I love starting companies.
I don't regard anything quite as professionally rewarding as setting foot on that journey with an old laptop, a head full of ideas, some wits about me, and at least a bit of anecdotal evidence that this could be "big". It's an absolute blast! And as in most journeys (other than spiritual quests - onesomes :) it is good to have someone along for the ride equally up to the challenges ahead, unbridled in their enthusiasm, and complementary in skill.
Because as much as I love the experience, starting a company is hard as hell. There is a dogged uncertainty kept at bay with the constant push towards value. There are pressures and deadlines: pressure to complete the product, pressure to sell the product even before it has fully materialized as living proof that value exists (see, they bought it). Adapt, adapt, adapt. There are pressures exerted by employees past, present, and future, that most human aspect of the business dictated by individual needs, struggles, and desires. There are pressures from investors to move the ball forward to make it to the next stage of the game. There are networking functions to attend, constant meetings with venture capitalists, investment bankers, and other interested parties. There are sales calls, vendor relationships to manage, and a frenetic challenge to be everywhere at once.
In my last three companies I have been the Chief Technology Officer and have had the good fortune to have started the last two with my good friend and CEO Don Springer. Don and I have always co-managed the company and I was reminded of the healthy aspects of this model by the founders of MadKast who told me they were co-managing their company. We've always operated in this model and in fact debated in the first few weeks before starting Collective Intellect which one of us would hold the CEO title. The debate went something like this:
Don: Tim why don't you be CEO this time around
Tim: I don't think you're getting off the hook that easily. No way. You should be CEO.

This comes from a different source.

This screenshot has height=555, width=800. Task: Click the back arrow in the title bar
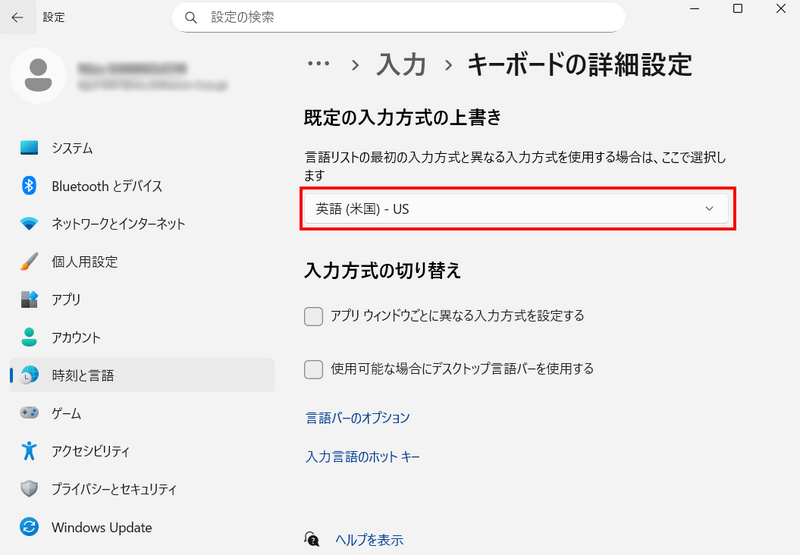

My advice is to find someone you have professional and emotional balance with. I deeply understand the technology. Don can sell and has an innate ability to put together multi-page cap tables with no circular references. I am a big picture guy who pursues ideas, and Don is more detail oriented. Don will put together a presentation with 40 slides where I will use 5. We can finish each other's sentences, drink our scotch, have fun, vehemently argue a point without offending the other, and still get the presentation done in time. The bottom line is that we hold a lot of mutual respect for each other. Enough to actually listen.
Being able to lean on someone else to help make the hard decisions and steward the company is priceless in bad times and incredibly rewarding in good times.